Nearly two years in the making, Geddy Lee’s Big Beautiful Book of Bass: A Compendium of the Rare, Iconic, and Weird features players and collectors discussing their connection to iconic instruments.
Lee began collecting in 2010, and became a de facto instrument historian as his gathering grew to 250 pieces. The book shares what he learned and discusses examples ranging from player-grade road warriors to “closet queens” that emerge after not being touched for decades. Other perspectives come courtesy of John Paul Jones, Bill Wyman, Bob Daisley, and others along with names familiar in the collecting realm including Fender expert Ken Collins and veteran tech Alan Rogan. Together, they offer insight on revered gems by Fender, Gibson, Rickenbacker, Höfner, and Ampeg along with instruments made by less-celebrated but nonetheless vital names like Wandré Pioli, Dan Armstrong, and Tony Zemaitis.
The photos were shot by Richard Sibbald over a period of 18 months, almost all at Lee’s home and, he points out, “Thanks to my incredibly tolerant wife, who gave up her art studio.”
Production began with 30,000 photographs, and an early draft was nearly 650 pages, which Lee said was unrealistic in part because he wanted black pages, which meant thicker paper to accommodate the ink.
While paring photos, Lee spent two weeks with a designer at Harper Collins, “…basically punching the clock every day and sitting in a cubicle” until they’d chosen just over 1,000 and created a draft of manageable size.
“But even at 408 pages, you don’t want to drop it on your foot!” Lee said.

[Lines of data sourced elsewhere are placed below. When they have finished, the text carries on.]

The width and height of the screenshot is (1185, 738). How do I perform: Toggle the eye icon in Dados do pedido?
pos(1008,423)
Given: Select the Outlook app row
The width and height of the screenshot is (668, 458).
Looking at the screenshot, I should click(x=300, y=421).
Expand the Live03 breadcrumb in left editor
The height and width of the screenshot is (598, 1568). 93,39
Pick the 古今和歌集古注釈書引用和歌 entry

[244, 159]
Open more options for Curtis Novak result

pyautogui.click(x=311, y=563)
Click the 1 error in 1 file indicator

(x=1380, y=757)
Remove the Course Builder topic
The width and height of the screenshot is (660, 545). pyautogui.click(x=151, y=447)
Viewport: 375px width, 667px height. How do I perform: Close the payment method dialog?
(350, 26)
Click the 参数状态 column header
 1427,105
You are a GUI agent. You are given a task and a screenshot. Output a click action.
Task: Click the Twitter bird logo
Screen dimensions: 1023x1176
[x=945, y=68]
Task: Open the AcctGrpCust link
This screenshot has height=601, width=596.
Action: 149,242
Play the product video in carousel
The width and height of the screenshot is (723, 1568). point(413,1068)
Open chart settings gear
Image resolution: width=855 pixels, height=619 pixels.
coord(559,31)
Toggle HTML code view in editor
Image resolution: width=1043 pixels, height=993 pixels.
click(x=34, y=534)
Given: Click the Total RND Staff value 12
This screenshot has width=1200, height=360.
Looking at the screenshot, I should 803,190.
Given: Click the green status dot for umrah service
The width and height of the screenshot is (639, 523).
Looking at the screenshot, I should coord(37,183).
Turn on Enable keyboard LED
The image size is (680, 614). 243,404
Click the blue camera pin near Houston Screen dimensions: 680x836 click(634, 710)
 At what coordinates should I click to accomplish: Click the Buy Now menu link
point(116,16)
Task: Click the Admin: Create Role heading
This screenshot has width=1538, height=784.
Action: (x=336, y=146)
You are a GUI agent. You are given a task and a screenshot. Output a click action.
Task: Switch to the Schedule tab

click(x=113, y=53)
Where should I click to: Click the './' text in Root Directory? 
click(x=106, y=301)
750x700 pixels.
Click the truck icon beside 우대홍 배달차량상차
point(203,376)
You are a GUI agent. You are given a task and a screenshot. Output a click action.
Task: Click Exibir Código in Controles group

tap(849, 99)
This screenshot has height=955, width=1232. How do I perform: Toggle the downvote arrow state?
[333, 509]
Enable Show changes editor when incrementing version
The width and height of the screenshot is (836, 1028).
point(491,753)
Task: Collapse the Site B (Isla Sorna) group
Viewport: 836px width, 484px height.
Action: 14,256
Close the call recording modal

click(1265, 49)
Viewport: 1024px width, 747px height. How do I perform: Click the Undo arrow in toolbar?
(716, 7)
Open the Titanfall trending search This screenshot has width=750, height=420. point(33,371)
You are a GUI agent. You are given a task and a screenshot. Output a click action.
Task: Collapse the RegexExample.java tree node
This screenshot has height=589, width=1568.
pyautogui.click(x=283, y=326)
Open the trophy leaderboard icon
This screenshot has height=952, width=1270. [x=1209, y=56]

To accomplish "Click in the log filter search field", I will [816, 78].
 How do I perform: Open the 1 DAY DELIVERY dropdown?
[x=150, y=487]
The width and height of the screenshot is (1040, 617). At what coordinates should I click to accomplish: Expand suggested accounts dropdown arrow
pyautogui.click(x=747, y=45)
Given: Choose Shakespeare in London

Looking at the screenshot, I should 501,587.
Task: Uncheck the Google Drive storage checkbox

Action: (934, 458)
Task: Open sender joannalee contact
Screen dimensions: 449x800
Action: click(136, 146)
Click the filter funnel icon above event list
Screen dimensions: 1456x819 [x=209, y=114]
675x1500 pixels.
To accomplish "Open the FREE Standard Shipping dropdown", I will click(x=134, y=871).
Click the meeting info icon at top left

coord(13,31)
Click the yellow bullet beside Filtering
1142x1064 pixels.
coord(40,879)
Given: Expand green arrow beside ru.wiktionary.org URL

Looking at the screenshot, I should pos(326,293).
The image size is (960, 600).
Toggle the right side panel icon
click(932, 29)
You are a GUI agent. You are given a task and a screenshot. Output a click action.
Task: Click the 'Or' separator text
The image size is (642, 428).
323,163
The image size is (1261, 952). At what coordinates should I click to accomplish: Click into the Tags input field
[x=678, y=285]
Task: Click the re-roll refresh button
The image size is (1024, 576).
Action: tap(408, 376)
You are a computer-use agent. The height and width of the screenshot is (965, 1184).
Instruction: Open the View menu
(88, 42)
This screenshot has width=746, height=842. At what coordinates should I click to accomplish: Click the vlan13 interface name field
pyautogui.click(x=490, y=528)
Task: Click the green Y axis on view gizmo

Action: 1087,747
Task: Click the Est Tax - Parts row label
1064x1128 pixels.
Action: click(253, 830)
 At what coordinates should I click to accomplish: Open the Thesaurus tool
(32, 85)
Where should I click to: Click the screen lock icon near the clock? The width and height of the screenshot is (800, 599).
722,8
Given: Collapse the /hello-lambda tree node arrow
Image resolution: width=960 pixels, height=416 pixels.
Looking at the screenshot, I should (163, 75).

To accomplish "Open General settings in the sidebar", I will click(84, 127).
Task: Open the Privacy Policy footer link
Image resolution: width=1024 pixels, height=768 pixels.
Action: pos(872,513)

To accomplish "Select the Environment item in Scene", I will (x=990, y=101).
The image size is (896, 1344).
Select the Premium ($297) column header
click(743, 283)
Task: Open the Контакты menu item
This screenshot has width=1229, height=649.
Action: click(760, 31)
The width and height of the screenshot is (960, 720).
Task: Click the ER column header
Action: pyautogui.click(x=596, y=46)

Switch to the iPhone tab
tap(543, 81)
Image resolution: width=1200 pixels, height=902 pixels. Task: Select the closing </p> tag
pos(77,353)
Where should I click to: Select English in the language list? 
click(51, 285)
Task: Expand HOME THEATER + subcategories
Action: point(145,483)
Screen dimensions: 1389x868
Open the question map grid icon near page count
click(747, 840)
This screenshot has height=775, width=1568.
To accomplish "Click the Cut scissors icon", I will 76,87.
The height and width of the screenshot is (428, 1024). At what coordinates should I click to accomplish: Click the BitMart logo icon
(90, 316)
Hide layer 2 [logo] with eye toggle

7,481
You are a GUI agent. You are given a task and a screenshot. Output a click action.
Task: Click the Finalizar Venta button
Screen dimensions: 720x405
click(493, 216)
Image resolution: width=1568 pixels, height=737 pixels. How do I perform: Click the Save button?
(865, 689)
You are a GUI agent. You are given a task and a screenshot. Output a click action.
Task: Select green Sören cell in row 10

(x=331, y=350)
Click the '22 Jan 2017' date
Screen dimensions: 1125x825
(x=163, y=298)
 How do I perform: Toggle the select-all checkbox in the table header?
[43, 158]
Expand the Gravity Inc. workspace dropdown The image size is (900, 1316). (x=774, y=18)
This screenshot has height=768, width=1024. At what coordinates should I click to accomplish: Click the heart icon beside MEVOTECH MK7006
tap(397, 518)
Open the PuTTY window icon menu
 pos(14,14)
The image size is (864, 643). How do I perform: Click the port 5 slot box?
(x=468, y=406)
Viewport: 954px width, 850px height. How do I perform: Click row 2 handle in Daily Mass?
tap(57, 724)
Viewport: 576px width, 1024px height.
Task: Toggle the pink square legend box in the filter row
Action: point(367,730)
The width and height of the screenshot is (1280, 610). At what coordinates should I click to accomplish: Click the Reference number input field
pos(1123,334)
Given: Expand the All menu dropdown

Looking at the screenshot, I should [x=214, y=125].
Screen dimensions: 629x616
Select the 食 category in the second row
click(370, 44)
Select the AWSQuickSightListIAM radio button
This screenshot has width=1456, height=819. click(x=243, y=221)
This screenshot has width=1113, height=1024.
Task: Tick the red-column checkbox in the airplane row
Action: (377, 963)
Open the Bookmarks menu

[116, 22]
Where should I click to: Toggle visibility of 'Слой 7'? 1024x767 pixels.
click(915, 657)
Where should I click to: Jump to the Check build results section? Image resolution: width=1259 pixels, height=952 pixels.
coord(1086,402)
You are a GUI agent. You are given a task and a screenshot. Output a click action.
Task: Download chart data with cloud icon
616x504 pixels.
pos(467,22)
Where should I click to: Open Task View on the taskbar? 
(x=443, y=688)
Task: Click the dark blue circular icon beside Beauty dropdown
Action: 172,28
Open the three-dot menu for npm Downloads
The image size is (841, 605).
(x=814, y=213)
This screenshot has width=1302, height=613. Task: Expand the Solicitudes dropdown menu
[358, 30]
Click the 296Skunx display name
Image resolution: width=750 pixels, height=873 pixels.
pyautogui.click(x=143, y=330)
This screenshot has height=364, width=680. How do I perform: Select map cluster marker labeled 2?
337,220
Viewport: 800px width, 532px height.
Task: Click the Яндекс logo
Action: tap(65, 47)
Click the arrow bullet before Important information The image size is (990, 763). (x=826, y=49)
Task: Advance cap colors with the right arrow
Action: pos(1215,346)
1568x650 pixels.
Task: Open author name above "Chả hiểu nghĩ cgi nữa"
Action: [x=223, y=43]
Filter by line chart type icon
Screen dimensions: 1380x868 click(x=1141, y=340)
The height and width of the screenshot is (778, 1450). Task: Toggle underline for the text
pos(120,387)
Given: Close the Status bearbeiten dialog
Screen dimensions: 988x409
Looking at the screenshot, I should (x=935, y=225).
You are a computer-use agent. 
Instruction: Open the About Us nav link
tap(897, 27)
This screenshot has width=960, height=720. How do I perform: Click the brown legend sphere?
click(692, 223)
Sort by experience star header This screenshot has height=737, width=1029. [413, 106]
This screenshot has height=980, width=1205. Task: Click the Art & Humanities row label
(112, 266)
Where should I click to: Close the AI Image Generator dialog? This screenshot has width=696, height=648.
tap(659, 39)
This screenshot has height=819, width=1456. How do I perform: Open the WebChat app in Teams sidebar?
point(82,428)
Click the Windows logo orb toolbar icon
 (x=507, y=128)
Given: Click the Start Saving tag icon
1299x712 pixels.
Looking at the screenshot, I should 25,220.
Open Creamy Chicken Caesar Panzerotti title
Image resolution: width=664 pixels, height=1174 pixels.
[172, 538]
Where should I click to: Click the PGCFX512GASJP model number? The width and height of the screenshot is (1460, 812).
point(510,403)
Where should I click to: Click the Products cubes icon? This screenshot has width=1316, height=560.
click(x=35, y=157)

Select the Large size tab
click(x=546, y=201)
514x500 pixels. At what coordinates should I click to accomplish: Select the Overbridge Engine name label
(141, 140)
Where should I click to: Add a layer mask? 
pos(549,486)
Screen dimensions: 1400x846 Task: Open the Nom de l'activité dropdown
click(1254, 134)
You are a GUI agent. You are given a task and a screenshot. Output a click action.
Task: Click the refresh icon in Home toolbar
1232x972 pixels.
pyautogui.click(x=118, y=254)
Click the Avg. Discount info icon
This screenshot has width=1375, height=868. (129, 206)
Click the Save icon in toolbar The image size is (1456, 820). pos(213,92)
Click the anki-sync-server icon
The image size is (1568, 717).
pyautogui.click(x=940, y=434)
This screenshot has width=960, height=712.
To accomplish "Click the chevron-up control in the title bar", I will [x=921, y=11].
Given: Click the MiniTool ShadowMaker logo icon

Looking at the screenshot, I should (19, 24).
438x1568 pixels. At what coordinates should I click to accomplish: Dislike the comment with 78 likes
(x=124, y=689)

The end result is a new standard amongst guitar-collection books, fully exhibiting Lee’s astonishing passion for the instruments and the task of tracing their provenance.
“I’m really proud of it,” he said. “I worried it to death and a lot of people sweated over it. But it’s the book I set out to make.”
As with his other interests, wine and baseball memorabilia, Lee revels in the “club” aspect of collecting.
“One’s hobbies make the world a bigger, more-interesting place,” he said. “They‘re a window to the things that fill you up and make you a more-interesting person.